**GIVEN PROBLEM 1**.
Answer these questions using the album entry below, and mark each answer with the letter of its question.
(a) Who produced the album?
(b) What award did "Snowbird" win at the Grammy Awards of 1972?
(c) What peak position did the album reach, and on which chart?
**GIVEN PROBLEM 2**.
Decide whether each statement agrees with the album entry below. Answer yes or no, and quote the words from the entry that settle it.
(a) The album was recorded in Memphis.
(b) It is Chet Atkins's forty-second studio album.
(c) The album runs longer than thirty minutes.
**GIVEN PROBLEM 3**. Repeat word for word the stretch of the album entry below that runs from "Chet Atkins chronology" up to and including "Country Albums charts.".

**GIVEN PASSAGE**.
Studio album by Chet Atkins
- Released: 1971
- Recorded: RCA "Nashville Sound" Studio, Nashville, Tennessee
- Genre: Country, pop, jazz
- Length: 26:18
- Label: RCA Victor
- Producer: Bob Ferguson

Chet Atkins chronology
| Strung Up (1971) | For the Good Times (and Other Country Moods) (1971) | Chet Floyd & Boots (1971) |

= For the Good Times (Chet Atkins album) =

For the Good Times, fully titled For the Good Times (and Other Country Moods), is the forty-second studio album by guitarist Chet Atkins. At the Grammy Awards of 1972, "Snowbird" won the Grammy Award for Best Country Instrumental Performance. The album peaked at number 17 on the Billboard Country Albums charts.

**GIVEN RECORDS**.

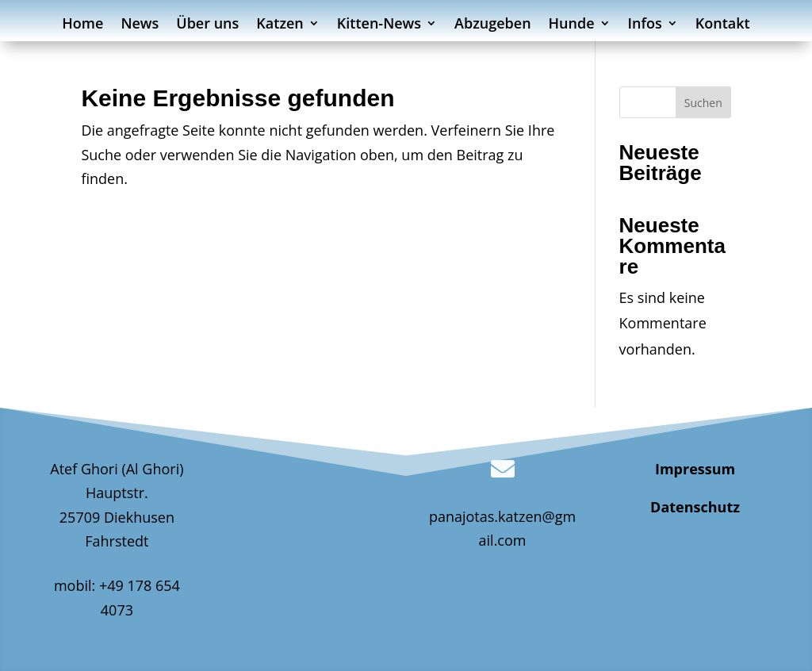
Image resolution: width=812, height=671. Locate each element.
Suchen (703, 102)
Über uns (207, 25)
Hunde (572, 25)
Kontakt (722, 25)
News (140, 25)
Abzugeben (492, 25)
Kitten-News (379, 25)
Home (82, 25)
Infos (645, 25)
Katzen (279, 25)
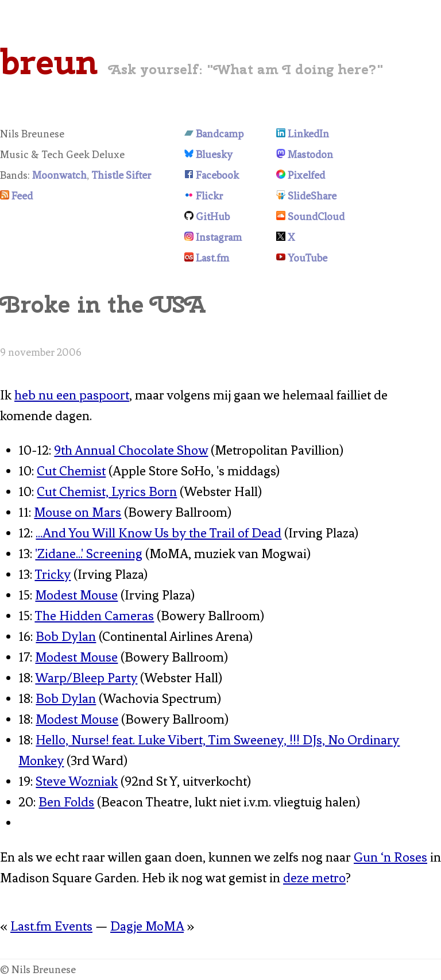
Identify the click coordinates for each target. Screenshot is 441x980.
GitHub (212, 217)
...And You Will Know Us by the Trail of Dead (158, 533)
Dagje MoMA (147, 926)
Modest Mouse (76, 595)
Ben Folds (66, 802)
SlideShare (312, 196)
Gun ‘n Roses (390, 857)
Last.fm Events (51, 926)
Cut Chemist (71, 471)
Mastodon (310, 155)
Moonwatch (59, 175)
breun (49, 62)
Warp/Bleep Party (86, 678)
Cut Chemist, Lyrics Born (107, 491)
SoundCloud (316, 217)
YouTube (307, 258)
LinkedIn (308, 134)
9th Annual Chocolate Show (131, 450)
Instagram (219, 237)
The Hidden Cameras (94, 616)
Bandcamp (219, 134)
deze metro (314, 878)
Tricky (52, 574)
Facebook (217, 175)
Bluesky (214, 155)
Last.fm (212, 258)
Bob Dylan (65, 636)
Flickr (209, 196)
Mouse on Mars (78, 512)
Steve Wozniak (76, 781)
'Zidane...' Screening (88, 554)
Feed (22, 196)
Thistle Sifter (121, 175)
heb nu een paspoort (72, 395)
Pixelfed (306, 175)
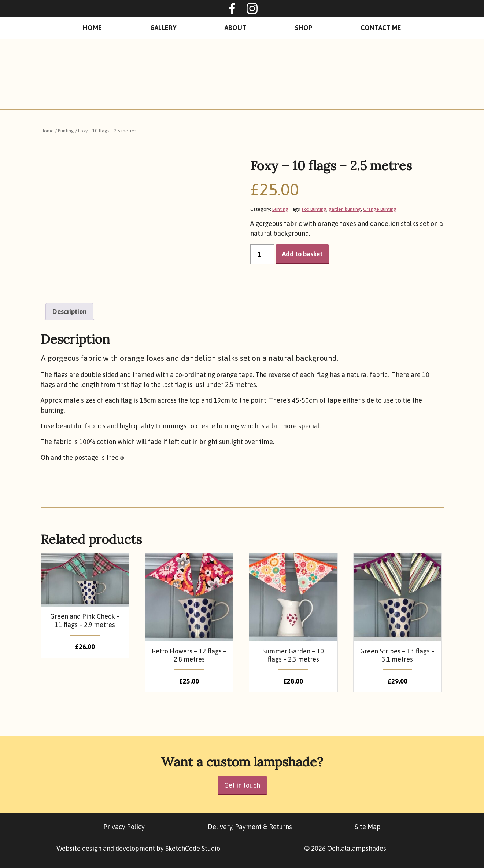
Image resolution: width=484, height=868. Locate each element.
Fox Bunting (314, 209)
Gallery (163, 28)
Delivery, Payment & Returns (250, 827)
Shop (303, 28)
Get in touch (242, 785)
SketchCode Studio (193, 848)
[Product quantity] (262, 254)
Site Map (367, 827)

**WRITTEN SOLUTION 1**.
(a) Bob Ferguson
(b) The Grammy Award for Best Country Instrumental Performance
(c) Number 17, on the Billboard Country Albums charts

**WRITTEN SOLUTION 2**.
(a) No: "Nashville, Tennessee"
(b) Yes: "is the forty-second studio album by guitarist Chet Atkins"
(c) No: "Length: 26:18"

**WRITTEN SOLUTION 3**.
Chet Atkins chronology
| Strung Up (1971) | For the Good Times (and Other Country Moods) (1971) | Chet Floyd & Boots (1971) |

= For the Good Times (Chet Atkins album) =

For the Good Times, fully titled For the Good Times (and Other Country Moods), is the forty-second studio album by guitarist Chet Atkins. At the Grammy Awards of 1972, "Snowbird" won the Grammy Award for Best Country Instrumental Performance. The album peaked at number 17 on the Billboard Country Albums charts.